• REQUIREMENT:
Whenever a line of the listing contains "computer", it counts; give the total number of such lines and nothing more.

• AVAILABLE DATA:
- Opening Delimiter -
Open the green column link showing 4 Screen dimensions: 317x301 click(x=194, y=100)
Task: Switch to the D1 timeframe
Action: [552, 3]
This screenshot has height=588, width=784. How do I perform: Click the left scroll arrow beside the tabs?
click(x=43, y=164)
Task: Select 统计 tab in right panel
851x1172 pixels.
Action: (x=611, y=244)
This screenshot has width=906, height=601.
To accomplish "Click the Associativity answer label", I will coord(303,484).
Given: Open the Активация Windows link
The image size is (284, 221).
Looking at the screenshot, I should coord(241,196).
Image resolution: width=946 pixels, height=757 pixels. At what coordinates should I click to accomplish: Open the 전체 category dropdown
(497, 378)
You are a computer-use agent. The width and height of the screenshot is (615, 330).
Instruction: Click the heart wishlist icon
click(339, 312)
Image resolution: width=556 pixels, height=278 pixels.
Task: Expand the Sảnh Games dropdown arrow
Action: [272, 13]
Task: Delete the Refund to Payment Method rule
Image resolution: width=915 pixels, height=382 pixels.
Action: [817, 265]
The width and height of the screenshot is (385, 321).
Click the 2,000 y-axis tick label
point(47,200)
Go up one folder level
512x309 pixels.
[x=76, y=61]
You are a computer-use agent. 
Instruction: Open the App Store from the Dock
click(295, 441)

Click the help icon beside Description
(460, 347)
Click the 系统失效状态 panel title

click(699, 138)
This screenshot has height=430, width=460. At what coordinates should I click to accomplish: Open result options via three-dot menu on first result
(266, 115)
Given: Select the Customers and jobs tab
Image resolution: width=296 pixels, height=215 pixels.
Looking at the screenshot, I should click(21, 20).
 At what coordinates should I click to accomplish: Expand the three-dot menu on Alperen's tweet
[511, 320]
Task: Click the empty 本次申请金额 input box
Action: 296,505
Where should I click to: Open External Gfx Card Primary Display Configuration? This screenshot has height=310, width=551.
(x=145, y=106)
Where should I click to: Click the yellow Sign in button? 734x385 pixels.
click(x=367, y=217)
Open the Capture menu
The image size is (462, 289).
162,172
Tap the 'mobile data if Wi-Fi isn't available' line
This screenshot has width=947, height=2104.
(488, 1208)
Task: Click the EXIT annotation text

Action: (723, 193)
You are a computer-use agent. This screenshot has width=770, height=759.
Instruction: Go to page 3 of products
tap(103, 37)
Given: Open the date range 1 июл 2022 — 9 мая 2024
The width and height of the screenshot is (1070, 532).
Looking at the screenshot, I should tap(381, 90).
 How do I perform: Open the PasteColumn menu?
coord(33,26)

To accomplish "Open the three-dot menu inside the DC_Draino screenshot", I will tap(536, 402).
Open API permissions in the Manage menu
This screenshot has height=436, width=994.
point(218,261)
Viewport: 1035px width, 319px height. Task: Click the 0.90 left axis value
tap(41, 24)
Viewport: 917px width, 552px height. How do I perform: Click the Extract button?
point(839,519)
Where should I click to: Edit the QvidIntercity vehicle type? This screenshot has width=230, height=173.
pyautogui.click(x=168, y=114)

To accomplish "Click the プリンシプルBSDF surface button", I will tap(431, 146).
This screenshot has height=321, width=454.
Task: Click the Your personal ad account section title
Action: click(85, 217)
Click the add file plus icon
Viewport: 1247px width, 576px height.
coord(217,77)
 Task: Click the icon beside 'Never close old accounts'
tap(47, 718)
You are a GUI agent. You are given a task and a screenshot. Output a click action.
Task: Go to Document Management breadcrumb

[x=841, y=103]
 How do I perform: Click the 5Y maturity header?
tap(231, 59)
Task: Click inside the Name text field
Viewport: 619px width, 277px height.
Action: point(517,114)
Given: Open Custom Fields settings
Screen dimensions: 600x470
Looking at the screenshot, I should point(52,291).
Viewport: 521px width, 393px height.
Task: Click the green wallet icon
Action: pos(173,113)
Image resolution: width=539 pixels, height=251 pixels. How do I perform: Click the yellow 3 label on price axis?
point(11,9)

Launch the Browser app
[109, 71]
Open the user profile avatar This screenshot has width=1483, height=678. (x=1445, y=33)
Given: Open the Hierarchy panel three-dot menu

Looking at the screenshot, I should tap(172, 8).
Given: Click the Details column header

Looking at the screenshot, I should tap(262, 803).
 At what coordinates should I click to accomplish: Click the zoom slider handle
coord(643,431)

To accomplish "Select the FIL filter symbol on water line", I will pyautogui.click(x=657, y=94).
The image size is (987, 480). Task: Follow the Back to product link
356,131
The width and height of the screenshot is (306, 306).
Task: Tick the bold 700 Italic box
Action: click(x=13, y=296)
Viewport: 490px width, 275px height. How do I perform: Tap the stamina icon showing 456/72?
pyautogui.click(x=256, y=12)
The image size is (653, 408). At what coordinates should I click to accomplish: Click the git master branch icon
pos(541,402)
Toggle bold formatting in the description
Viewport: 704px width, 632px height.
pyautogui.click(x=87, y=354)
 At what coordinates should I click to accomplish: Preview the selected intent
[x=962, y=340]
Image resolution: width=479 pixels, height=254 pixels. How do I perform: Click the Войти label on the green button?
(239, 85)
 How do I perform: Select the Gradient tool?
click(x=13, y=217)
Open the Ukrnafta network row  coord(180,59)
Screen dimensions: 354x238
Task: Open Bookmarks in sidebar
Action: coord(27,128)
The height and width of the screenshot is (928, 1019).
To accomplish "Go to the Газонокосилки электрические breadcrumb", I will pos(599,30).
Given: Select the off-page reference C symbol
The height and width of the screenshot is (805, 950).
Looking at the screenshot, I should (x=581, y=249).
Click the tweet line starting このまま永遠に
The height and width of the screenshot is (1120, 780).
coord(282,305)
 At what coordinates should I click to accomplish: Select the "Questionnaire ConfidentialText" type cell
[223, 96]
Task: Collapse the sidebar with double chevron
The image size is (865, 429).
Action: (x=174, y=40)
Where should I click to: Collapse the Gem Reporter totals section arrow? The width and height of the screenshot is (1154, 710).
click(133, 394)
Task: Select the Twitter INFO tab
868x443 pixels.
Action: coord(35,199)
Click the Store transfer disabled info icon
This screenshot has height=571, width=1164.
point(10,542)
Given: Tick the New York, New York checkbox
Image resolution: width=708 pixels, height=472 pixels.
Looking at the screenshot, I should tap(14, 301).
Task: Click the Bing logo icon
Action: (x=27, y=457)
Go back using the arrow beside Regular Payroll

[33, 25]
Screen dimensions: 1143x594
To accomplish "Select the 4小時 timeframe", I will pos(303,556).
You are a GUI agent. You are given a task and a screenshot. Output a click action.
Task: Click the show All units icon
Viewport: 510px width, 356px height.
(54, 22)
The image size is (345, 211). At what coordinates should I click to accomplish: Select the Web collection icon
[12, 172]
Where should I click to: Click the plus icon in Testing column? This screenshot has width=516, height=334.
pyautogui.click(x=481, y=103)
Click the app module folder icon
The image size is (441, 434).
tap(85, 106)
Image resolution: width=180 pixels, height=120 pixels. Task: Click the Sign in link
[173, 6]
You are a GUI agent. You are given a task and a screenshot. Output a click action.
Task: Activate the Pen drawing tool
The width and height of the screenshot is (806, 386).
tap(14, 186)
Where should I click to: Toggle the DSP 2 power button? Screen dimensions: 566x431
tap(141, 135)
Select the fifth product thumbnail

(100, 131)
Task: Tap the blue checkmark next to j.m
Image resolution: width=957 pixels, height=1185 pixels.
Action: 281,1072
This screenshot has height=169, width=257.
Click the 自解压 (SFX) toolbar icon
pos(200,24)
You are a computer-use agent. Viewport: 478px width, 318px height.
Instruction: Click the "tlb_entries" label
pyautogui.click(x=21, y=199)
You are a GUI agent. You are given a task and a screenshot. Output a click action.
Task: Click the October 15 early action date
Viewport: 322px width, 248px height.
- Closing Delimiter -
• PROBLEM SOLUTION:
4